Materials provided:
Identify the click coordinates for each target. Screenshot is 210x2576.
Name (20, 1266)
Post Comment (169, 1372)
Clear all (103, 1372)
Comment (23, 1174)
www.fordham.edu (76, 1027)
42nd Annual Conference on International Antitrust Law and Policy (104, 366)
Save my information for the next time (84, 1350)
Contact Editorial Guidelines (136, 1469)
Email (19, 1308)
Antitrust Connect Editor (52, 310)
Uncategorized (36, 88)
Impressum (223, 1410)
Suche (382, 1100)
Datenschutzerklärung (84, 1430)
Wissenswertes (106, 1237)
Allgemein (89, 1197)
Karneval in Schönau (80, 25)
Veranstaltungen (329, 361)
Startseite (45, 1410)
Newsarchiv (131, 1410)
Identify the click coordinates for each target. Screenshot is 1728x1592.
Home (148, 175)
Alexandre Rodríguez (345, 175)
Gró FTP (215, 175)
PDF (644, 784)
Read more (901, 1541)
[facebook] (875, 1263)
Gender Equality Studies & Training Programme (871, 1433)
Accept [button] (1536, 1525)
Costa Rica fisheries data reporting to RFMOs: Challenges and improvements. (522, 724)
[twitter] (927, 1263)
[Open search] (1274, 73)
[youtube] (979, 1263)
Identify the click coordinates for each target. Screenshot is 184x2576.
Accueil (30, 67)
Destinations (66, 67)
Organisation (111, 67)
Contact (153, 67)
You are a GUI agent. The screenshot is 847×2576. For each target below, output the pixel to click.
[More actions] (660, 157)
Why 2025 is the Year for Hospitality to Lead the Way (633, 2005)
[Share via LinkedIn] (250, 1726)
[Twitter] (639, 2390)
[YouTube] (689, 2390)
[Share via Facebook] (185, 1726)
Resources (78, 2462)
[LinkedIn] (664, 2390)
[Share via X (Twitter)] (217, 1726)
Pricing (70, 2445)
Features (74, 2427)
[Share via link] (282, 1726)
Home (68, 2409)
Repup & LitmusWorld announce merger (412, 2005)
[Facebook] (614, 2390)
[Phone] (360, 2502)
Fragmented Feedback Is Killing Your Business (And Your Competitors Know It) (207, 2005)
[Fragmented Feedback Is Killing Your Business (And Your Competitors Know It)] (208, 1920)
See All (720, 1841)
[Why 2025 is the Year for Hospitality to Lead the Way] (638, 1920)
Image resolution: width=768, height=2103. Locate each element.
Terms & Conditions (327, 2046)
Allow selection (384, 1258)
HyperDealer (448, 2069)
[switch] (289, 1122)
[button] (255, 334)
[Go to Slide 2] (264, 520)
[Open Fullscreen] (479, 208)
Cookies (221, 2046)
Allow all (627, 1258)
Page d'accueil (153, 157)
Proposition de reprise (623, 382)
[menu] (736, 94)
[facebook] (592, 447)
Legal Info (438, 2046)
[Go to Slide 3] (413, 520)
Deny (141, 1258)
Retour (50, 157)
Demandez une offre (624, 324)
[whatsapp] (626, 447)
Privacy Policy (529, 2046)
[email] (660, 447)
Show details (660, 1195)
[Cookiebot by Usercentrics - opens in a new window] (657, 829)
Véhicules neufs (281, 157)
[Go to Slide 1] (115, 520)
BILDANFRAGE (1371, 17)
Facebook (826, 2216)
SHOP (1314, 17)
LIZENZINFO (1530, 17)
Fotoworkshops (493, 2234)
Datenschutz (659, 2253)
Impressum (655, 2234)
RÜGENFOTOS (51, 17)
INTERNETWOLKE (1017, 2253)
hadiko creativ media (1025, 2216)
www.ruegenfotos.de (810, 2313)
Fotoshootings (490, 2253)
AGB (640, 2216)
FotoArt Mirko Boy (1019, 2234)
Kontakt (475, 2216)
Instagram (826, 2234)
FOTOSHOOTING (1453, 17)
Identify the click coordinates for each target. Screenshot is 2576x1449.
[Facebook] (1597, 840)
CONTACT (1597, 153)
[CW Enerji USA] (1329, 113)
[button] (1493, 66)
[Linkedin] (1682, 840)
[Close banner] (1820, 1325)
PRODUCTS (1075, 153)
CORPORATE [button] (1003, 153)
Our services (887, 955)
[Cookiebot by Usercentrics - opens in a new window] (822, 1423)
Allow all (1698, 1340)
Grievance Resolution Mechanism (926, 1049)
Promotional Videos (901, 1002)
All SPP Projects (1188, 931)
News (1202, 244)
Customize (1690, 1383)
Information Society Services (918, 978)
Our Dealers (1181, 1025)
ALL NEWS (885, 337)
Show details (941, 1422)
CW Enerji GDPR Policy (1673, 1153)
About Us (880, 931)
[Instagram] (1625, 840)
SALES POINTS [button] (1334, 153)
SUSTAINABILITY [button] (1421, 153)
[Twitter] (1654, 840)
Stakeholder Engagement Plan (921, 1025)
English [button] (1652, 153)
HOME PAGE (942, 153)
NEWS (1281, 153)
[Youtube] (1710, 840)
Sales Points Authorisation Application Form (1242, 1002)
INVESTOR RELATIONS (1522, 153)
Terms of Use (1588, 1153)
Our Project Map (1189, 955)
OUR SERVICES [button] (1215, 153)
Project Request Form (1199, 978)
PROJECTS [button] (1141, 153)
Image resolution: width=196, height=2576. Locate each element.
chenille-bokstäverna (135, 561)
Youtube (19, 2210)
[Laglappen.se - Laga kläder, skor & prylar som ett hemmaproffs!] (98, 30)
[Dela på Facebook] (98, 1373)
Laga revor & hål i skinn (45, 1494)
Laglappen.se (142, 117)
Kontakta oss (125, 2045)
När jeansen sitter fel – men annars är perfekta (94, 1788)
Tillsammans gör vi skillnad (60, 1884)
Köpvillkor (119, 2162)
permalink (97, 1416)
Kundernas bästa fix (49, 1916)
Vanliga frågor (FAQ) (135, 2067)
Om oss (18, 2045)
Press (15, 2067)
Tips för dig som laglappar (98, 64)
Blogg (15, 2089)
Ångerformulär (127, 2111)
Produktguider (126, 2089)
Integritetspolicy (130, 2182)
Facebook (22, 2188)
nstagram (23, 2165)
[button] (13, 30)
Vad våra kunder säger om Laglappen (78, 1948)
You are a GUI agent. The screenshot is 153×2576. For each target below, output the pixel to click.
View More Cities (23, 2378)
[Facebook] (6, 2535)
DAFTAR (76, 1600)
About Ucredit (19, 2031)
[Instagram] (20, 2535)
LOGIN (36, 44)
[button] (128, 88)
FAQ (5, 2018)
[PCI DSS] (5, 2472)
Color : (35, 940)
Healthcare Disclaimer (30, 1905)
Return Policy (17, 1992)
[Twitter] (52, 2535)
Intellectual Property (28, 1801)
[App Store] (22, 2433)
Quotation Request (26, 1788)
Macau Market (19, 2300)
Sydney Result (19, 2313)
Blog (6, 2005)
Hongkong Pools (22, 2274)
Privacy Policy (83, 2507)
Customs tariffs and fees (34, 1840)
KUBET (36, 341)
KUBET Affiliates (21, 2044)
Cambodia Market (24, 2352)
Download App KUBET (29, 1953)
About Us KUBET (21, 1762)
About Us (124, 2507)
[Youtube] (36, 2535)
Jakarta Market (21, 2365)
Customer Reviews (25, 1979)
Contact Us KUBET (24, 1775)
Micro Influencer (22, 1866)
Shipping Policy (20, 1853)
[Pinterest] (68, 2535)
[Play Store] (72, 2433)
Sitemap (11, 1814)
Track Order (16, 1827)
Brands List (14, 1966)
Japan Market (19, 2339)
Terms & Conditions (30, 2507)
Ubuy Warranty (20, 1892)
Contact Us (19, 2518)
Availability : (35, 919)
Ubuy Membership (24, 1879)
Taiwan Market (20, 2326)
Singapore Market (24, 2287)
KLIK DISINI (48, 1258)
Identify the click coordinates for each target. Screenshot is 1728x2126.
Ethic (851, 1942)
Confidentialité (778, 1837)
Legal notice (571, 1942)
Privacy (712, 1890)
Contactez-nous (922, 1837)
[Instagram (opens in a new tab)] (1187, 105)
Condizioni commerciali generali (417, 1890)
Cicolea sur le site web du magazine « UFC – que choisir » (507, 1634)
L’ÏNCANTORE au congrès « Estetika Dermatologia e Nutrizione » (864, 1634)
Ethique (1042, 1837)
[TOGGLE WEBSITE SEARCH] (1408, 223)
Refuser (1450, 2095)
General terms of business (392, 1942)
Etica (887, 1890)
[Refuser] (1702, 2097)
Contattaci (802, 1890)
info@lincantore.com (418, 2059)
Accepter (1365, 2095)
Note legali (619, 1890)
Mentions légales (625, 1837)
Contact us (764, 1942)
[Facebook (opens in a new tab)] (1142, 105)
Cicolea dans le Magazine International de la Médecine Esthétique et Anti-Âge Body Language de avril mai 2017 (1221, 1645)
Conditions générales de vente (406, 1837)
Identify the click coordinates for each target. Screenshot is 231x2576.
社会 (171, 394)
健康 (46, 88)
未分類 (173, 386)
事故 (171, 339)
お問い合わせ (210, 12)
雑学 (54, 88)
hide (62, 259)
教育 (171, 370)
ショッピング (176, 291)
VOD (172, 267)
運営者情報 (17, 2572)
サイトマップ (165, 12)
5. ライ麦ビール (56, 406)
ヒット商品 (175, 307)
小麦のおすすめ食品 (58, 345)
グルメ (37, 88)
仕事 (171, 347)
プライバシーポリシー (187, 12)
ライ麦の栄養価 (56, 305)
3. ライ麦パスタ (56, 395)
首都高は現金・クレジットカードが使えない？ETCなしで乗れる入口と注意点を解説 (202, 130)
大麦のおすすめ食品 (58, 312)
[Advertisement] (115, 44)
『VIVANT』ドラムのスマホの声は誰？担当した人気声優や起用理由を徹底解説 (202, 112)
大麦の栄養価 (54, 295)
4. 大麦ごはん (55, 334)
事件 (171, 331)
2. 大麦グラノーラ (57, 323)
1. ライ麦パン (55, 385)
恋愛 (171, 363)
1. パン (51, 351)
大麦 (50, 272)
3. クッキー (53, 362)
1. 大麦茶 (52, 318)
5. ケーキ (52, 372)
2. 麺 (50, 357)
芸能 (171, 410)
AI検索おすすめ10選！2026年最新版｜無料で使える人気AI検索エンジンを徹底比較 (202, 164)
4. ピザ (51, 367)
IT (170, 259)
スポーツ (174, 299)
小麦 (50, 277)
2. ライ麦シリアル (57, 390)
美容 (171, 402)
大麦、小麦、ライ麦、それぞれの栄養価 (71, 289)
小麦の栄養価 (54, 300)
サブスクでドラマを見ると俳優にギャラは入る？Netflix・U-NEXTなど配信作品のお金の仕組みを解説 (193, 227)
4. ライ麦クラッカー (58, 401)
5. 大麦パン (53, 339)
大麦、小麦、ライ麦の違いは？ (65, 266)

Aim of the exercise:
Using the records above, copy each line that contains "Fragmented".

Solution:
Fragmented Feedback Is Killing Your Business (And Your Competitors Know It) (207, 2005)
[Fragmented Feedback Is Killing Your Business (And Your Competitors Know It)] (208, 1920)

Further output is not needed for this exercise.